Ortega ha reconocido varias veces que el hombre –o, como desde ahora lo llamaremos con
frecuencia, «la vida humana»– no es la única realidad en el universo. No es ni siquiera la realidad
más importante. ¿Qué es, pues? Simplemente, la realidad básica o, como Ortega la llama, «la
realidad radical». «Radical» en el sentido de que todas las demás realidades –mundo físico, mundo
psíquico, mundo de los valores– se dan dentro de ella y aun puede decirse que solamente dentro de
ella son realidad.
La vida humana –cada vida humana– es, así, para Ortega, una realidad sin la cual las demás
carecerían de «lugar» propio y, por consiguiente, de sentido –si se quiere: de sentido ontológico.
Ahora bien, sería impropio estimar que esta idea orteguiana no es, en el fondo, sino la transposición
a un lenguaje elevado de una experiencia de índole común y casi trivial: la que consiste en reconocer
que sin nuestra vida todo lo demás perdería la significación –poca o mucha– que le atribuimos. El
principio de Ortega: «La vida humana es la realidad radical» no es incompatible con tal experiencia.
Pero es incomparablemente más sutil que ella. Implica, ante todo, que nuestras opiniones comunes
sobre la vida humana se hallan afectadas por una grave falla: la que consiste en imaginar que, de
un modo o de otro, la vida humana es una «cosa» dentro de la cual se encuentran otras «cosas».

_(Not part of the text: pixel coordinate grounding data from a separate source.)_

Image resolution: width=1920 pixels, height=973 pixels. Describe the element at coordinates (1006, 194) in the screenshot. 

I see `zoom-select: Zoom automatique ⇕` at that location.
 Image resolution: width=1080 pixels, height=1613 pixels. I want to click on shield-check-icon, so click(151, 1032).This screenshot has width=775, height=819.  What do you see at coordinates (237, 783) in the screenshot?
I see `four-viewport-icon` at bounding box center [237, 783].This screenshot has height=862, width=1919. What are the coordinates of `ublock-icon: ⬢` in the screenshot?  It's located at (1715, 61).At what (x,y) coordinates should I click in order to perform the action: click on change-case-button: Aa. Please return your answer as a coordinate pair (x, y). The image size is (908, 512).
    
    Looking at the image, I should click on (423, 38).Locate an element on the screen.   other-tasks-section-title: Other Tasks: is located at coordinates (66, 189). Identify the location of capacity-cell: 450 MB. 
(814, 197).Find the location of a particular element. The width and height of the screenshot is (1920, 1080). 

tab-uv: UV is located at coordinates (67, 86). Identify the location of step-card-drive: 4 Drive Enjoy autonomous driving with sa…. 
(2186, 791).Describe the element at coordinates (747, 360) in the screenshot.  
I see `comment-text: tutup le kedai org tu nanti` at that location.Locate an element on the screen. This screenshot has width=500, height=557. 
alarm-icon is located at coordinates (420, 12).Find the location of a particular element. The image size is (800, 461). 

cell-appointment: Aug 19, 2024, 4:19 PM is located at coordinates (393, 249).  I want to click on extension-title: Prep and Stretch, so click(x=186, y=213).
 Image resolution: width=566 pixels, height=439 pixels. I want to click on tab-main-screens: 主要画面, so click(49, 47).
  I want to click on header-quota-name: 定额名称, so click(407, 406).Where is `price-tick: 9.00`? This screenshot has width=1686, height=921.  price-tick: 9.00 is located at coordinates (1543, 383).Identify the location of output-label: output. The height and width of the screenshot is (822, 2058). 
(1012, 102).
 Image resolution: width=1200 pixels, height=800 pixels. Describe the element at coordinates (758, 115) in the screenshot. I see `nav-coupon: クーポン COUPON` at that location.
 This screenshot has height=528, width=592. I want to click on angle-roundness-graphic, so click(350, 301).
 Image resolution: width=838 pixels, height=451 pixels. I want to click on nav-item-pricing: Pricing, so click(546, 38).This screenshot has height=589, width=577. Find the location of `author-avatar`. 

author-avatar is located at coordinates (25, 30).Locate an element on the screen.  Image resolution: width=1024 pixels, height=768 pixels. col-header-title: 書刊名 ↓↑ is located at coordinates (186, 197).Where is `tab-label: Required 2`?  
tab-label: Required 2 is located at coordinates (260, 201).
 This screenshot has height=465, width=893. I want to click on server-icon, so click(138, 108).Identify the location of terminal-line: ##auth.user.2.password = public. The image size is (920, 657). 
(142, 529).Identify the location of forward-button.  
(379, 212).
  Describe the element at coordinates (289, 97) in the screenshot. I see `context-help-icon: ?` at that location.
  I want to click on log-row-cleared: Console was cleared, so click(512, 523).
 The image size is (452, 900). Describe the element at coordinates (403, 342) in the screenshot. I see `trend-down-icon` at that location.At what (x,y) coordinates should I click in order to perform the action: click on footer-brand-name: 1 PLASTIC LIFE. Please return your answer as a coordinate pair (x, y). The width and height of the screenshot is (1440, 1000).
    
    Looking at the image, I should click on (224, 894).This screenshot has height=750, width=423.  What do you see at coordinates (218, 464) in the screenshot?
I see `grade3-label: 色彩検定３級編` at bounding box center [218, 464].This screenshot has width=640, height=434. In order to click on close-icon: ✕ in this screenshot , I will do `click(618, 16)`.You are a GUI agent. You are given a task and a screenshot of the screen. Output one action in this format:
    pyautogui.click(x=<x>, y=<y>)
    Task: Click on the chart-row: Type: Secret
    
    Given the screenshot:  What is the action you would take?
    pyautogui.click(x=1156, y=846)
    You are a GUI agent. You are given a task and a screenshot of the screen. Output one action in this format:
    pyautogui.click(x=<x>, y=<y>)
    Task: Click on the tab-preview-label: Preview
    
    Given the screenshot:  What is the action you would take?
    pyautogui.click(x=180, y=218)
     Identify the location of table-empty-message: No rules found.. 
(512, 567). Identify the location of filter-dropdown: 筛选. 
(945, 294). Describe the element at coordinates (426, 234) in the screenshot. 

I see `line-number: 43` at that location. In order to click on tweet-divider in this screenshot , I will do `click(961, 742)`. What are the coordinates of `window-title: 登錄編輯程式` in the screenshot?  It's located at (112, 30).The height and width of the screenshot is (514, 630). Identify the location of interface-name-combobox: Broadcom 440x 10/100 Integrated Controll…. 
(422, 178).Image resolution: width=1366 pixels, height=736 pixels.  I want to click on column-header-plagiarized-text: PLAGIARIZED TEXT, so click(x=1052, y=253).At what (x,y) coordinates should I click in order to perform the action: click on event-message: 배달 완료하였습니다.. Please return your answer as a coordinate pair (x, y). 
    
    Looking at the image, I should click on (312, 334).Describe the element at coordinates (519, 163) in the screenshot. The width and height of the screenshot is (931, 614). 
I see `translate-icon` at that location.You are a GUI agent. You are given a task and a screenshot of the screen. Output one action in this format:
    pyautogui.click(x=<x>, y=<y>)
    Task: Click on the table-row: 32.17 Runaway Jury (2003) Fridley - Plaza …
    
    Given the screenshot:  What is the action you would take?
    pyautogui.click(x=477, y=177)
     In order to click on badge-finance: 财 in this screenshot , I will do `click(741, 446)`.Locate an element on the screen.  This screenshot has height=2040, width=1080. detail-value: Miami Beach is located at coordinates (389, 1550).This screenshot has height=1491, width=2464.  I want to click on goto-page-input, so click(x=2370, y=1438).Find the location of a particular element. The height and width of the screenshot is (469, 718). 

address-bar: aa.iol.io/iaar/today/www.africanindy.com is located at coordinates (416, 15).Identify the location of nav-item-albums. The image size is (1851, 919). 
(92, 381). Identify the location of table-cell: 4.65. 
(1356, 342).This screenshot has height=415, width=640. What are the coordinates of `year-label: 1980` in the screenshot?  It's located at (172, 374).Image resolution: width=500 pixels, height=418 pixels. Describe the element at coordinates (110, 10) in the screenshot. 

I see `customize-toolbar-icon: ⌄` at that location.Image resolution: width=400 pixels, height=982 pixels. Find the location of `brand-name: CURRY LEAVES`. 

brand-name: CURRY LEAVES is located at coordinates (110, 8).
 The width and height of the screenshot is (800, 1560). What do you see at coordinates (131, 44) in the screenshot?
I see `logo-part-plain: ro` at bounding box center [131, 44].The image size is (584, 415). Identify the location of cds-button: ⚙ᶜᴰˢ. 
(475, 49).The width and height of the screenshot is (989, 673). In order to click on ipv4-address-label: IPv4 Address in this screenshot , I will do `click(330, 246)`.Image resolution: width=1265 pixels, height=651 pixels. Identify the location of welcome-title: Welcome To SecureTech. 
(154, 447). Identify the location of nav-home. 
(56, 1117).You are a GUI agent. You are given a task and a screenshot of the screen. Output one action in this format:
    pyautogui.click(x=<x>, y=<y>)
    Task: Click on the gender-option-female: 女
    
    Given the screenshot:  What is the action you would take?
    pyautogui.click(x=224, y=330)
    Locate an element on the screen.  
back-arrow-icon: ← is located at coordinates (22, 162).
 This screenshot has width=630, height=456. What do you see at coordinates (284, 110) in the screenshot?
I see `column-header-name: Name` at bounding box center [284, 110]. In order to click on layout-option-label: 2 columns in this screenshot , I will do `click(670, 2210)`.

Pero la vida humana –insiste Ortega– no es una «cosa». Por lo tanto, no puede ser definida del modo
como suelen serlo las cosas –diciendo, por ejemplo, que posee una cierta naturaleza, o que es una
substancia, o que es una ley a la cual obedecen diversos fenómenos. Ello explica que la vida humana
no pueda ser reducible a nuestro cuerpo –si bien no puede seguir existiendo hic el nunc sin un
cuerpo. Por eso ni el realismo ni el naturalismo –que resultan tan manejables cuando nos las
habemos con las realidades de que nos hablan la física o la biología– pueden ser utilizados cuando
nos enfrentamos con la realidad radical de la vida humana. ¿Concluiremos, pues, que tal vida se
reduce a un alma, a un espíritu, a una mente, o a una conciencia? Así lo declaran, en efecto, los
«idealistas». Pero el idealismo –entendido aquí como «la filosofía del espíritu»– no es, según Ortega,
menos impotente para [34] entender nuestra realidad de lo que ha sido el realismo –o «la filosofía
de las cosas»– o el naturalismo –«o la filosofía de la materia». Pues el alma, el espíritu, la mente o
la conciencia son, hasta cierto punto, «cosas», o, como Descartes proclamaba, «cosas pensantes»,
a diferencia de las «cosas extensas». Así, los constantes esfuerzos de los «idealistas» para describir
la realidad del «yo» sin caer en las celadas tendidas por los realistas o los naturalistas, no han sido
suficientes para evitar lo que para el filósofo español ha constituido siempre el error máximo:
identificar la vida con una cosa. No basta decir, en efecto, que no es una «cosa extensa»; hay que
despojarla previamente, y en una forma más radical de la que hasta ahora se ha imaginado, de toda
«cosidad» y, por ende, de toda substancialidad.